Chinese actress (born 1947)

Connie Chan Po-chu (, born 1 January 1947) is a Chinese actor who has made more than 230 films in a variety of genres, from traditional Cantonese opera and wuxia movies to contemporary youth musicals; action films to comedies; melodramas and romances. Owing to her popularity, she was dubbed "The Movie-Fan Princess". During the 1960s, Connie Chan was one of Hong Kong cinema's most beloved teen idols.

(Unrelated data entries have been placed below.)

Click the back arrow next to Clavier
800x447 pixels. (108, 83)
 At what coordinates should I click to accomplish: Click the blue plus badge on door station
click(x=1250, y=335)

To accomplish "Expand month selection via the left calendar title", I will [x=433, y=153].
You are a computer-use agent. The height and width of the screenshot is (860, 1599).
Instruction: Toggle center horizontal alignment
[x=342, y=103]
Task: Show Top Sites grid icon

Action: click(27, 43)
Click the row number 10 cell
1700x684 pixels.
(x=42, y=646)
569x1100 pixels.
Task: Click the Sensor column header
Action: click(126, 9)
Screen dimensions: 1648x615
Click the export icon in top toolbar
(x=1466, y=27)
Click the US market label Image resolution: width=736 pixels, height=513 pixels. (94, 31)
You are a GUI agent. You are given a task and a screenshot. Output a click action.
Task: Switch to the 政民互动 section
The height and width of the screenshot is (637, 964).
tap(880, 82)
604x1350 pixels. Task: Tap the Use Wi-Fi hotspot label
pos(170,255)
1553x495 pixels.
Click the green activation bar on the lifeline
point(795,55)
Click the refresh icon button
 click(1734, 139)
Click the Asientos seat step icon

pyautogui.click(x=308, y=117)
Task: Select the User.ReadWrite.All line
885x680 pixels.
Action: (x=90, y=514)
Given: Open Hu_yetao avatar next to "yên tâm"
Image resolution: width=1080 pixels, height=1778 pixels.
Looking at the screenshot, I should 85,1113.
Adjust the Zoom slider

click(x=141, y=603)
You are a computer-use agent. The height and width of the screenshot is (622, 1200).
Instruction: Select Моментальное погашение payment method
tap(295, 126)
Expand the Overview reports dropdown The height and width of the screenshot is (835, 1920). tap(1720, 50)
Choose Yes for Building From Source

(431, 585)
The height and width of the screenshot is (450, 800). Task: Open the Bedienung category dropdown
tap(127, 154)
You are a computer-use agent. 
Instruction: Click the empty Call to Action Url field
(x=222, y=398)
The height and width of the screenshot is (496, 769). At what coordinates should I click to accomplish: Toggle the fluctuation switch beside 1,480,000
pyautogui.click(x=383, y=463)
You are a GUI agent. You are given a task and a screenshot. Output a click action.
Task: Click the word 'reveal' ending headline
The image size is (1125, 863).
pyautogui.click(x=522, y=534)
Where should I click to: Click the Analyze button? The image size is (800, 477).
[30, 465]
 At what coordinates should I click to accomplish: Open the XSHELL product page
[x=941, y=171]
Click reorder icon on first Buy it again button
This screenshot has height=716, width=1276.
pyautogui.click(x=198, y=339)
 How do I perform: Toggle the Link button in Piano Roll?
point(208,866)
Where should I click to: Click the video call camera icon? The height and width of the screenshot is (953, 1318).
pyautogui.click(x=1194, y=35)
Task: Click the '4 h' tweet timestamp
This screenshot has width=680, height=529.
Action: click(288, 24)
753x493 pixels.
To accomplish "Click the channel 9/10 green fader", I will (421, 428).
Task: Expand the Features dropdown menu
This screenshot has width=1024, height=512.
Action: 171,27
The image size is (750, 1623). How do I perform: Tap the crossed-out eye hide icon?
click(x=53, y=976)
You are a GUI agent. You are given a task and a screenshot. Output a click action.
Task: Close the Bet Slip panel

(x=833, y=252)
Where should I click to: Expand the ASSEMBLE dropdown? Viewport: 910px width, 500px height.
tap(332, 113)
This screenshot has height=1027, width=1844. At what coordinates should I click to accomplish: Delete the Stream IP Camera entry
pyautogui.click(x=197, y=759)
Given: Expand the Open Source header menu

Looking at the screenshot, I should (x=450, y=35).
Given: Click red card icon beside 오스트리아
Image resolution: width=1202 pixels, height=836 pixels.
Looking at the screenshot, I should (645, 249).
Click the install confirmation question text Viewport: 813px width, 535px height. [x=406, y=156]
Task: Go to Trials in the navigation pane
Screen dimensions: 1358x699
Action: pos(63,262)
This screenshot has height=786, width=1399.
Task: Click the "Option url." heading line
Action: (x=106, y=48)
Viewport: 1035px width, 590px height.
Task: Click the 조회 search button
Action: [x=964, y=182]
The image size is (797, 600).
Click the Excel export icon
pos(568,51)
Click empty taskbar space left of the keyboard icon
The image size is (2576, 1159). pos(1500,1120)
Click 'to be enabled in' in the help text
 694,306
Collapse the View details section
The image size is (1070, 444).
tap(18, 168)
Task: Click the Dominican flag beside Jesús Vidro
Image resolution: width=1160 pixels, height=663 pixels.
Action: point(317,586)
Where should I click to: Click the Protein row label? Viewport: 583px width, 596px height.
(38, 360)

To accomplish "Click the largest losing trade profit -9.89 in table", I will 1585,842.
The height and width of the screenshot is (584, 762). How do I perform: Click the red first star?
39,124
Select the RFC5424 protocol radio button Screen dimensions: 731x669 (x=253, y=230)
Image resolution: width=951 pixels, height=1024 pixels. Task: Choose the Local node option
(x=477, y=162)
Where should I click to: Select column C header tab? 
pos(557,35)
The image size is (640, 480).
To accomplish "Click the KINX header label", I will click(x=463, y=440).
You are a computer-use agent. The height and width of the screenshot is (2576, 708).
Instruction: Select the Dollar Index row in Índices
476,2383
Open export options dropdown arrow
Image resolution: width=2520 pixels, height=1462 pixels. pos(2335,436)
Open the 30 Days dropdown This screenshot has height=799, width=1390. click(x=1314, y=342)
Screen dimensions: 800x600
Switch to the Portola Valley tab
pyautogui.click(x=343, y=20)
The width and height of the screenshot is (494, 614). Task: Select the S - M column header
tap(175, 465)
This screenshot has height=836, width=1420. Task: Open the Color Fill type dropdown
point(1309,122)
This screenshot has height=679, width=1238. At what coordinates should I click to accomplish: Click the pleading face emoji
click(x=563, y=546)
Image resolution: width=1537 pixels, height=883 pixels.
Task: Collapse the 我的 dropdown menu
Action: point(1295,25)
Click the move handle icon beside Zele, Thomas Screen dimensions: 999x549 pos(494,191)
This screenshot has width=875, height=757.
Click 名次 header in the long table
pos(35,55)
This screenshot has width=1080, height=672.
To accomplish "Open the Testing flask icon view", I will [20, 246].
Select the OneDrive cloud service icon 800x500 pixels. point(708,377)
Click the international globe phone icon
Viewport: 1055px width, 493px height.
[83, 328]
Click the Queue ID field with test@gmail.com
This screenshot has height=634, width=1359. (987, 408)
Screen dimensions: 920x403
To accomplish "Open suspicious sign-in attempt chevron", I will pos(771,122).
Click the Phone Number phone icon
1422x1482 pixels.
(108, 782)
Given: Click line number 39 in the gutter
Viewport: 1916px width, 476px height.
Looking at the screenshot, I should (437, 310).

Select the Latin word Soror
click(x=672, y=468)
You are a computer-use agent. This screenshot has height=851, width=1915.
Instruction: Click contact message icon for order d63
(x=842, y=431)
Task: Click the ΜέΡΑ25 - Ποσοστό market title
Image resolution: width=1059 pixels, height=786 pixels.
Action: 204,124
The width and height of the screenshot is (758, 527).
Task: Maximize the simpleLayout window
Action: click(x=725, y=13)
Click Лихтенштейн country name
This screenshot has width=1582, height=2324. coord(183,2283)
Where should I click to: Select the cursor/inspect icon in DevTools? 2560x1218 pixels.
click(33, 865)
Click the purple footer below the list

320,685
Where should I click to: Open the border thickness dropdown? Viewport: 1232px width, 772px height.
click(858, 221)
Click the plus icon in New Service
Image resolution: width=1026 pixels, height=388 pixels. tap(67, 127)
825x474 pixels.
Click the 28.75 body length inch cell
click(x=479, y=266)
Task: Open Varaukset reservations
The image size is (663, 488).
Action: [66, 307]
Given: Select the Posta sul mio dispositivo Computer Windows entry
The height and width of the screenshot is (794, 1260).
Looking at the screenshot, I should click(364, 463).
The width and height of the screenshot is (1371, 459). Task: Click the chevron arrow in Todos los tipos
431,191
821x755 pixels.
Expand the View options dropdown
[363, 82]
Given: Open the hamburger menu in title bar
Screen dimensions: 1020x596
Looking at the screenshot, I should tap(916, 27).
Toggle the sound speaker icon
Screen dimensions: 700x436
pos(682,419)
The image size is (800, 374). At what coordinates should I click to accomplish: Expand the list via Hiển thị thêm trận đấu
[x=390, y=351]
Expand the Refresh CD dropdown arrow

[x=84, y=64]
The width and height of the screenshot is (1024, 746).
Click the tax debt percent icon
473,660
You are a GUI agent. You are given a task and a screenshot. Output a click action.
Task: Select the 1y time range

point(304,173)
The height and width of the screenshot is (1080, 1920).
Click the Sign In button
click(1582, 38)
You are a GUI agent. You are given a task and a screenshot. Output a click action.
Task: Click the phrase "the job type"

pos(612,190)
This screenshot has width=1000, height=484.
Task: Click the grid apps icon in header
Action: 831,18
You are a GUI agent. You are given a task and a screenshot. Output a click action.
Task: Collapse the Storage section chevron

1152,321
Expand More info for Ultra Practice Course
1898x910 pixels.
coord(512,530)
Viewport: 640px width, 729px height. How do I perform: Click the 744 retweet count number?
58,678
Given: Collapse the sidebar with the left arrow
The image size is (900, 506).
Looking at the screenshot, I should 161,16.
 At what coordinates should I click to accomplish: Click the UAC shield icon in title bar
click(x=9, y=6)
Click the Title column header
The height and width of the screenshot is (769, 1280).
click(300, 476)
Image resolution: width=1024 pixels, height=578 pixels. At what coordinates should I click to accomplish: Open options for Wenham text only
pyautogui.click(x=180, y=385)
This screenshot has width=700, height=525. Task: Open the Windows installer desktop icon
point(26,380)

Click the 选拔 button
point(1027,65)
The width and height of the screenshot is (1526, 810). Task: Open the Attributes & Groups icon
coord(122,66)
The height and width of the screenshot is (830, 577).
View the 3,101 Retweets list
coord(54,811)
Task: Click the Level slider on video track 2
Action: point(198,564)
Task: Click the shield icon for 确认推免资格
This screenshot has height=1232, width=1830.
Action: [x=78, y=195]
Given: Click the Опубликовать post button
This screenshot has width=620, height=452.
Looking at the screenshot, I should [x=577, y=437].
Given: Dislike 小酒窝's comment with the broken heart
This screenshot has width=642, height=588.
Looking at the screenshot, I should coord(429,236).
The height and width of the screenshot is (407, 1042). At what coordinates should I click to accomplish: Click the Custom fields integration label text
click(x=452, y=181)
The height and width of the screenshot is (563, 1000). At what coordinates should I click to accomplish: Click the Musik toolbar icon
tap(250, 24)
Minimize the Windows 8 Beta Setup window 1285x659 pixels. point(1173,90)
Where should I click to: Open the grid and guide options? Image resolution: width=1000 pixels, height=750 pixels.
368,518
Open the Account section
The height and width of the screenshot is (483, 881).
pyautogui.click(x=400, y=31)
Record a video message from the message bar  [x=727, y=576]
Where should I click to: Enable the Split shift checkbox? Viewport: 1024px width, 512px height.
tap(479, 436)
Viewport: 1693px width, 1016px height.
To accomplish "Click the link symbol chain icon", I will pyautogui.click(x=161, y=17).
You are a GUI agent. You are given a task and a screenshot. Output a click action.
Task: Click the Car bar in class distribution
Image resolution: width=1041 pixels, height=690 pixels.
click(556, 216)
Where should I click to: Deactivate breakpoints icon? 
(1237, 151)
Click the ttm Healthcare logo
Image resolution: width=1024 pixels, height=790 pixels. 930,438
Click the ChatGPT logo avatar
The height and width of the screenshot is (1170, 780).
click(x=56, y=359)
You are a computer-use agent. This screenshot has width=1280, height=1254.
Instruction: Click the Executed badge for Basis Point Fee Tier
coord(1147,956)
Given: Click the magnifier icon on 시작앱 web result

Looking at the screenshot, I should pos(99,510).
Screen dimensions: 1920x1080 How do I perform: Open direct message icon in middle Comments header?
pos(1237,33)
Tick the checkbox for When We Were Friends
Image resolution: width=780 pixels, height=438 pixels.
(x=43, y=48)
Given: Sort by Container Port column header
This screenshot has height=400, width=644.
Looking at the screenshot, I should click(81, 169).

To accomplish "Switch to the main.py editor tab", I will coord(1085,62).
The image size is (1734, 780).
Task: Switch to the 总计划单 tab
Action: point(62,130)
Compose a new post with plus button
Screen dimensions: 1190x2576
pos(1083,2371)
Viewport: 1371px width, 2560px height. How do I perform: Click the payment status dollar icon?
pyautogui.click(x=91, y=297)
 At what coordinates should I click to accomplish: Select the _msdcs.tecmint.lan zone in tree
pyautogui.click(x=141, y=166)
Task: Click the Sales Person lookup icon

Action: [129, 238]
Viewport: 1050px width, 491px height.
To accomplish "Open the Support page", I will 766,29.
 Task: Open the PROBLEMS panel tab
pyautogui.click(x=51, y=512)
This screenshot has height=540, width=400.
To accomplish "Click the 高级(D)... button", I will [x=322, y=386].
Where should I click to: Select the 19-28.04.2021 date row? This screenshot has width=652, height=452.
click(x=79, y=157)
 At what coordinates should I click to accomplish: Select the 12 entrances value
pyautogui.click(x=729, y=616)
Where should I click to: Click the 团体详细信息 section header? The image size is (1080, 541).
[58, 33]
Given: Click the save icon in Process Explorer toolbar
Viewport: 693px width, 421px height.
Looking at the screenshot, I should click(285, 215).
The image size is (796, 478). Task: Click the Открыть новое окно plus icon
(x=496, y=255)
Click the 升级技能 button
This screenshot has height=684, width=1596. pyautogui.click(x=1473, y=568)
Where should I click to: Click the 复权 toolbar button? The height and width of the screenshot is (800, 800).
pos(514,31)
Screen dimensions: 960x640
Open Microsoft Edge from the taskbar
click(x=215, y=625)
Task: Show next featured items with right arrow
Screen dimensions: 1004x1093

Chan is one of at least nine siblings who were born to impoverished parents in Guangdong, China. To increase their children's chances of survival, Chan's birth parents gave away some of their youngest to other families. Chan was adopted by renowned Cantonese opera stars Chan Fei-nung and Kung Fan-hung. Her godfather is actor Cho Tat Wah. She has a son named Dexter Yeung, who stars in the 2008 TVB series Wasabi Mon Amour and Moonlight Resonance.

==Early life and career==
At the age of five-and-a-half, she started learning Cantonese opera from her adoptive parents, later becoming an apprentice of Peking opera master Fen Juhua, who was one of the first wuxia actresses in Shanghai during the 1920s. When Connie was nine, she began performing onstage. One year later, she and Leung Bo-chu – daughter of the great comic actor and opera clown Leung Sing-po – were the leading stars of the Double Chu Opera Troupe. In 1958, Connie made her film debut in the Cantonese opera Madam Chun Heung-lin. The following year, she played in two Mandarin-language productions for the MP&GI studio: as a widow's daughter in Yue Feng's melodrama For Better, For Worse, and as a young boy in Tao Qin's comedy The Scout Master. That same year, she also played the role of a filial son in Breaking the Coffin to Rescue Mother.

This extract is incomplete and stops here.